Action item: Below are the entries. Transcribe exactly the lines from the one with "Open the 与同级车对比 link" through the one with "Given: Click the Folder icon in New submenu", ends included, and leave out all others.

Supplied information:
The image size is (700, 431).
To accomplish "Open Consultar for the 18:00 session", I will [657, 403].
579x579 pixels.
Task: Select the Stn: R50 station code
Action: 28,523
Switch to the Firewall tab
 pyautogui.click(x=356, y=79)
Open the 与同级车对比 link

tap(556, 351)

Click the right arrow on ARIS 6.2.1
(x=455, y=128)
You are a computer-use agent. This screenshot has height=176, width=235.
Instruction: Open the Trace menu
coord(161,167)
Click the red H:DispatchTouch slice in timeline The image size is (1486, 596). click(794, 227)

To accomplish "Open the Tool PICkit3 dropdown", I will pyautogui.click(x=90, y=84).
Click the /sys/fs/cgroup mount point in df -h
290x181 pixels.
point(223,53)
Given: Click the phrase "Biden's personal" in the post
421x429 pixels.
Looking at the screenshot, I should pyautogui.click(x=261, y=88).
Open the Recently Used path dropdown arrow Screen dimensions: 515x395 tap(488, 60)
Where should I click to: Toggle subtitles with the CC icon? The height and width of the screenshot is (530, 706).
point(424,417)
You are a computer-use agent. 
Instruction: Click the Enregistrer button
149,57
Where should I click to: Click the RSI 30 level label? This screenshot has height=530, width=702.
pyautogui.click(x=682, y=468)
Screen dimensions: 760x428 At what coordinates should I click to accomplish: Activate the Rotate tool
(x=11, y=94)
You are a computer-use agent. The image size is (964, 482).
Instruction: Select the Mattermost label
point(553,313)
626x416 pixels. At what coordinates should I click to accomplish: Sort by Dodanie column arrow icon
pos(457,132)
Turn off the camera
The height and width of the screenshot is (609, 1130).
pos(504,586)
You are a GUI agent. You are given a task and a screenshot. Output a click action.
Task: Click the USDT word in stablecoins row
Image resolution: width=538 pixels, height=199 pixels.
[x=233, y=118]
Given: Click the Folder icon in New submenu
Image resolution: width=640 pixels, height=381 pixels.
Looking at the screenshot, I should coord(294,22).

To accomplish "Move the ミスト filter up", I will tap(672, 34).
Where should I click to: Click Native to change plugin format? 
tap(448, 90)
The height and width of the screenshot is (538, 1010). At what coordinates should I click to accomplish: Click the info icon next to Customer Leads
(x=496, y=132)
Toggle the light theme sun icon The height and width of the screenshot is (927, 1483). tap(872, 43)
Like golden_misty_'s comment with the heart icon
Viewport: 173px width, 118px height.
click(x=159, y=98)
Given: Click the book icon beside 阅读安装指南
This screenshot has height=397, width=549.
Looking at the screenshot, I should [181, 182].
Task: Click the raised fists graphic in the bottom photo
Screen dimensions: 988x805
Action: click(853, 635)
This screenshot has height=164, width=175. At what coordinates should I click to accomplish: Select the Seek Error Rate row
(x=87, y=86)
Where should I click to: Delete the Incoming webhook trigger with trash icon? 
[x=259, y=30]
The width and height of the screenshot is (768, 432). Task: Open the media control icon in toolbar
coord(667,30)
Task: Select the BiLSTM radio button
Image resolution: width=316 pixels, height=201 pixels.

Written solution:
Open the 与同级车对比 link

tap(556, 351)

Click the right arrow on ARIS 6.2.1
(x=455, y=128)
You are a computer-use agent. This screenshot has height=176, width=235.
Instruction: Open the Trace menu
coord(161,167)
Click the red H:DispatchTouch slice in timeline The image size is (1486, 596). click(794, 227)

To accomplish "Open the Tool PICkit3 dropdown", I will pyautogui.click(x=90, y=84).
Click the /sys/fs/cgroup mount point in df -h
290x181 pixels.
point(223,53)
Given: Click the phrase "Biden's personal" in the post
421x429 pixels.
Looking at the screenshot, I should pyautogui.click(x=261, y=88).
Open the Recently Used path dropdown arrow Screen dimensions: 515x395 tap(488, 60)
Where should I click to: Toggle subtitles with the CC icon? The height and width of the screenshot is (530, 706).
point(424,417)
You are a computer-use agent. 
Instruction: Click the Enregistrer button
149,57
Where should I click to: Click the RSI 30 level label? This screenshot has height=530, width=702.
pyautogui.click(x=682, y=468)
Screen dimensions: 760x428 At what coordinates should I click to accomplish: Activate the Rotate tool
(x=11, y=94)
You are a computer-use agent. The image size is (964, 482).
Instruction: Select the Mattermost label
point(553,313)
626x416 pixels. At what coordinates should I click to accomplish: Sort by Dodanie column arrow icon
pos(457,132)
Turn off the camera
The height and width of the screenshot is (609, 1130).
pos(504,586)
You are a GUI agent. You are given a task and a screenshot. Output a click action.
Task: Click the USDT word in stablecoins row
Image resolution: width=538 pixels, height=199 pixels.
[x=233, y=118]
Given: Click the Folder icon in New submenu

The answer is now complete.